The city's reactionary Democratic mayor, Richard J. Daley, made it clear that he would tolerate no demonstrations or other activities directed at the convention. He mobilized his police force--well known for its racist violence and corruption and backed up by National Guard and other military units--to intimate prospective demonstrators.
The Democrats were the war party, but the withdrawal of Johnson from the campaign created something of crisis for the antiwar movement. The most hated figure was gone, but who would replace him?
As the convention neared, it became clear that Humphrey, who received a miniscule amount of primary votes and once boasted that he had given hundreds of speeches in favor of the Vietnam War, would be the nominee. The party establishment, which controlled the bulk of delegate votes would support Humphrey and marginalize the McCarthy forces.
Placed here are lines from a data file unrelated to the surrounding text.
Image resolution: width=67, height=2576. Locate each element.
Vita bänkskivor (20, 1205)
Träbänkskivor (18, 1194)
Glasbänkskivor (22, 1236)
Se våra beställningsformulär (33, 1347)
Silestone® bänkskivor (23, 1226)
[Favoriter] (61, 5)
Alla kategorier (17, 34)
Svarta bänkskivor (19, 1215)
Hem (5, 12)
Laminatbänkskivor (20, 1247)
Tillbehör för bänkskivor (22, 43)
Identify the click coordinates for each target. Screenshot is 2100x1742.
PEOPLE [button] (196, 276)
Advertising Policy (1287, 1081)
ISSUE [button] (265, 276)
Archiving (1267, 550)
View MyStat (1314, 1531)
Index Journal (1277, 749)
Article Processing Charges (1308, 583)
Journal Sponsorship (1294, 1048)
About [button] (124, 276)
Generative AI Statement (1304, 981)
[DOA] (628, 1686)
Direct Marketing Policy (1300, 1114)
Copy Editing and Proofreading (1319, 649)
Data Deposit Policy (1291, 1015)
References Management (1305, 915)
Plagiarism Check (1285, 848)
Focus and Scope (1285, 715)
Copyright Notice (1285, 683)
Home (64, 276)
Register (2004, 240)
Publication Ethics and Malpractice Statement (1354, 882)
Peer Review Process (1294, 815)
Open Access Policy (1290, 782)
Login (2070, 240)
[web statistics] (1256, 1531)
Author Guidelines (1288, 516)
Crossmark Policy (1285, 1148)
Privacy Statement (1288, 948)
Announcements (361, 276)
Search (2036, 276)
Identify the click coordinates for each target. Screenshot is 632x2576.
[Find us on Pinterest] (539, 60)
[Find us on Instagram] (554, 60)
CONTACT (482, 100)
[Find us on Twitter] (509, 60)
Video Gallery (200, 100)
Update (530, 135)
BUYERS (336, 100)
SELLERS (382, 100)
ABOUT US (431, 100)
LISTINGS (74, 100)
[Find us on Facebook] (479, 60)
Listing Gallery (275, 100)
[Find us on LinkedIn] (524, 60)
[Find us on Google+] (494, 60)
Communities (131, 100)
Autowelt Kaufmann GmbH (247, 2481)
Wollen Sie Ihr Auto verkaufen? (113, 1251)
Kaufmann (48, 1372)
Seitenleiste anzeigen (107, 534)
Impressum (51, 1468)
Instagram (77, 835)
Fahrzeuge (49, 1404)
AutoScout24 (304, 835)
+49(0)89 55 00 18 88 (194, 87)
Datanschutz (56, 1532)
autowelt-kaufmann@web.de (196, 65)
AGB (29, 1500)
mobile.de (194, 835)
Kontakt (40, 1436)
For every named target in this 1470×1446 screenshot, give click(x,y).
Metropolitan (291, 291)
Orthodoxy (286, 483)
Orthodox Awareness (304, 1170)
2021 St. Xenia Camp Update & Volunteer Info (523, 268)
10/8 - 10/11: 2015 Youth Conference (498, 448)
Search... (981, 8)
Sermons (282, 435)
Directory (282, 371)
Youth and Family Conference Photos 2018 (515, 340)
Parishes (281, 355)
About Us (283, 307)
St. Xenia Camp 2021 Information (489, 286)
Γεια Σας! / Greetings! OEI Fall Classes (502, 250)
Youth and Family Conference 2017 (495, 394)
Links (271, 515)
Convention delegates actually voted down an antiwar resolution put forward at the convention.
The antiwar movement, led by the National Mobilization Committee to End the War in Vietnam, did call for demonstrations at the Chicago convention, but the withdrawal of Johnson and the threats from Daley made it unclear how many activists would come out.
Students for a Democratic Society, the largest radical student group in the country, decided to send people to Chicago to convince the young McCarthy supporters of the need to build a movement outside the Democratic Party, but it didn't mobilize for any of the planned demonstrations.
The Yippies, led by Jerry Rubin and Abbie Hoffman, planned what were essentially publicity stunts to attack the Democrats and the war--like announcing that they were running a pig for president.
In the end, about 20,000 demonstrators came to Chicago to protest, despite the city denying permits to protest outside the convention or any of the candidates' headquarters.
From the moment they arrived, they faced the full fury of the Daley machine. Cops beat, maced and arrested demonstrators for perfectly legal activities. Reporters and McCarthy supporters were targeted by police. Photographers had their camera broken and film confiscated. The violence spilled onto the floor of the convention itself. One speaker denounced Daley's "Gestapo tactics" from the podium.
What took place was later called a "police riot"--but to those present, it was clear that the police were acting at all times under the control of the officers and city officials.
WHAT IMPACT did Chicago have on the election, and more broadly on those coming around the radical movement?
WHILE THE events had some effect on the presidential election, the bigger albatross around Humphrey's neck was his support for the war in Vietnam. The Republican candidate, Richard Nixon, promised "peace with honor" and gave the impression that he had a secret plan to end the war--none of which was true, but which gave him the edge.
It was only late in the campaign that Humphrey began to break with Johnson's policies, and the election got too close to call. In the end, Nixon won the election by a close margin--almost the same margin he lost by in 1960.
The effects of Chicago on young activists was historic. Many had gone "Clean for Gene," cutting their hair and wearing suits and ties to support McCarthy's challenge against Johnson. The nomination of Humphrey, the violence of Daley's police and the continuation of the war turned a generation of radical activists into revolutionaries.
This political development was also shaped by other international events. The May general strike in France, the Russian invasion of Czechoslovakia and the Tet offensive convinced this generation that radical change was possible, but could only be achieved by a revolutionary restructuring of society.